Dans son Message du 27 novembre 1985 concernant la révision de la LSE (FF 185
III p. 581 ss), le Conseil fédéral apportait les précisions suivantes au
sujet de la notion de location de services:
"La caractéristique principale de cette dernière est la cession à des fins
lucratives, c'est-à-dire régulière et contre rémunération, de travailleurs à
d'autres employeurs. [...] Il faut cependant distinguer le contrat de
location de services du contrat d'entreprise ou de montage. La cession à
l'entreprise locataire de services du droit de donner des instructions aux
travailleurs engagés est une caractéristique de la location de services. Au
contraire, l'entreprise de louage d'ouvrage ou l'entreprise de montage
s'engage auprès du donneur d'ouvrage à produire quelque chose. Elle équipe
les travailleurs et garde le droit de donner des instructions; le donneur
d'ouvrage reste passif. Etant donné qu'il faut s'attendre à des tentatives de
détourner la loi par le biais de "pseudo contrats de louage" et de "contrats
de montage", la définition du 1er alinéa est intentionnellement large; elle
implique que la loi est également applicable aux entreprises dont les
travailleurs, sur la base de contrats d'entreprise ou de montage ou d'autres
formes analogues, exécutent des travaux pour des tiers qui s'en chargent
habituellement eux-mêmes, c'est-à-dire qui sont spécifiques à la branche (p.
ex. travaux de construction dans le cas d'une entreprise de construction)".
Dans ses directives et commentaires relatifs à la LSE et à l'OSE, publiés en
2003, le Secrétariat d'Etat à l'économie relève que la distinction entre les
contrats de mise à disposition de travailleurs et ceux qui visent l'offre
d'une prestation de nature différente à effectuer auprès d'un tiers n'est pas
aisée et qu'à cet égard, le nom que les parties donnent au contrat n'est pas
déterminant; la distinction doit se faire dans chaque cas d'espèce, en
s'appuyant sur le contenu du contrat, la description du poste et la situation
du travail concrète dans l'entreprise locataire. Dans ce sens, il n'y a pas
de contrat de location de services lorsque:

a) l'entreprise de mission n'a pas le pouvoir de direction;
b) le travailleur ne se sert pas des outils, du matériel et des
  instruments de l'entreprise de mission;
c) le travailleur ne travaille pas exclusivement au siège selon les
  horaires de travail de l'entreprise de mission;
d) le contrat conclu entre l'entrepreneur et l'entreprise de mission
 n'a pas pour objet primordial la facturation d'heures de travail,
  mais la réalisation d'un objectif clairement défini contre
une   certaine rémunération;
e) en cas de non réalisation de cet objectif, l'entrepreneur garantit
 à l'entreprise de mission des prestations réparatoires gratuites
 ou des réductions des honoraires.

4.
Dans un premier grief de violation de l'art. 12 al. 1 LSE, en relation avec
l'art. 26 OSE, la recourante reproche au Tribunal administratif d'avoir
renoncé à examiner les contrats conclus avec Skyguide SA et Philip Morris SA
pour fonder son jugement sur la seule base des témoignages recueillis. S'il
avait analysé la nature des obligations assumées par les parties à teneur de
ces contrats, il serait parvenu à la conclusion que la recourante s'engageait
à réaliser un ouvrage (contrat d'entreprise) ou à fournir un service défini
(contrat de mandat) et que ses prestations, relevant du domaine de
l'informatique, n'étaient pas spécifiques à la branche d'activité de ses
clients, comme c'est le cas en matière de location de services.

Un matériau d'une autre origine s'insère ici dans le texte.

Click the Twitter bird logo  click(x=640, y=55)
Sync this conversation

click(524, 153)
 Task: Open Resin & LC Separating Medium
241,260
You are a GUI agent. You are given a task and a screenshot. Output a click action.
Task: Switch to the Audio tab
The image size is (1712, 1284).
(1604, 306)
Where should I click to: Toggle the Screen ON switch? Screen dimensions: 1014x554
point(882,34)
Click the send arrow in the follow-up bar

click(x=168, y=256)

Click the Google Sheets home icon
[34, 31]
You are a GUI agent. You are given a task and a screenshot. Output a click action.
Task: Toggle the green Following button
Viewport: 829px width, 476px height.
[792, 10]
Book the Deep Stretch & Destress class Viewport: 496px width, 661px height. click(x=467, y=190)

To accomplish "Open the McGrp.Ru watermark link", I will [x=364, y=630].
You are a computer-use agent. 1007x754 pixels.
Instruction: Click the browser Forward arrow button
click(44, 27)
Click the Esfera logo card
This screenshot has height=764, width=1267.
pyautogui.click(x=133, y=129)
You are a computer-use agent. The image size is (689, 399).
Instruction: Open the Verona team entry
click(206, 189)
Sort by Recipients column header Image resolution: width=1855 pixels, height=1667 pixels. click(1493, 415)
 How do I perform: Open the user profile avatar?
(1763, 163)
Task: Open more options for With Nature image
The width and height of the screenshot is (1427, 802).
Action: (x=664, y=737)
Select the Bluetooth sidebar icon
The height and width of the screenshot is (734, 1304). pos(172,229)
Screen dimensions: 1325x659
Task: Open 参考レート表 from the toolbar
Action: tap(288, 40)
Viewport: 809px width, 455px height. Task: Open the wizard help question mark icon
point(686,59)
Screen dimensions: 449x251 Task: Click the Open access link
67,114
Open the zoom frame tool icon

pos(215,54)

L'arrêt entrepris retient qu'il n'est pas nécessaire ni utile d'examiner le
contenu des contrats conclus par la recourante dès lors que l'Office cantonal
avait admis qu'ils prévoyaient que la recourante veillait à la qualité des
prestations de ses employés, qu'elle était pénalisée en cas de dépassement de
délai et qu'à la lecture de ces documents, il n'était pas possible de
conclure qu'elle pratiquait la location de services. Le Tribunal
administratif a donc implicitement admis que, d'une manière générale, les
prestations offertes contractuellement par la recourante ne relevaient pas de
la location de services mais a néanmoins considéré, sur la foi des
témoignages recueillis, que la recourante avait pratiqué, dans les faits, la
location de services au profit de deux clients, les sociétés Skyguide SA et
Philip Morris SA.

Le grief de la recourante n'est pas dénué de fondement dans la mesure où le
Tribunal administratif, qui n'a évoqué ni la simulation, ni la fraude à la
loi de la part des parties signataires des deux contrats litigieux, n'a guère
développé les motifs pour lesquels ces contrats, qualifiés initialement de
mandats ou de contrats d'entreprise, devaient, en fin de compte, être
considérés comme des contrats de location de services. Le Tribunal
administratif s'est au demeurant contenté de la production du projet de
contrat proposé par la recourante à Skyguide SA et des contrats en anglais
passés avec Philip Morris SA. Il convient donc d'analyser les relations
juridiques nouées par la recourante avec ces deux sociétés, tant au regard du
contenu des contrats signés que des modalités d'exécution de ceux-ci, telles
qu'elles peuvent ressortir des déclarations et témoignages produits.

5.
Dans un second grief de violation de l'art. 12 al. 1 LSE, toujours en
relation avec l'art. 26 OSE, la recourante fait valoir que la nature des
contrats conclus avec Skyguide SA et Philip Morris SA, ainsi que l'étendue de
la responsabilité engagée, permettent d'exclure la simple location de
services.

5.1 Dans l'offre qu'elle a présentée à Skyguide SA le 24 septembre 2003, la
recourante proposait de mettre à la disposition de celle-ci sa connaissance
et ses compétences pour mener à bien la mission de mise en oeuvre de la
gestion de la formation sous SAP. Cette mission se composait d'un volume
d'environ 15 jours, délivré selon le mode de régie, à la demande de Skyguide
SA. Elle nécessitait un consultant fonctionnel, au prix journalier de 1'900
fr. et un consultant technique, au prix journalier de 1'450 fr., avec leur
remplaçant respectif.

Plus concrètement, C.________, responsable de SAP au sein de Skyguide SA, a
exposé lors de sa déposition auprès du Tribunal administratif que la société
avait eu besoin d'une réalisation particulière dans le cadre d'un projet en
ressources humaines et qu'elle ne disposait pas des compétences internes pour
procéder aux adaptations nécessaires. D'une manière générale, Skyguide SA
confiait des mandats à des entreprises externes en cas de besoin d'une
adaptation ou d'un paramétrage particulier dans son logiciel, en particulier
lorsqu'il s'agissait d'intervenir sur une partie du module qu'elle ne
maîtrisait pas suffisamment. Dans les missions de courte durée, elle
attendait de l'intervenant qu'il résolve le problème qu'elle avait elle-même
ciblé; elle surveillait son activité et pouvait lui donner des instructions.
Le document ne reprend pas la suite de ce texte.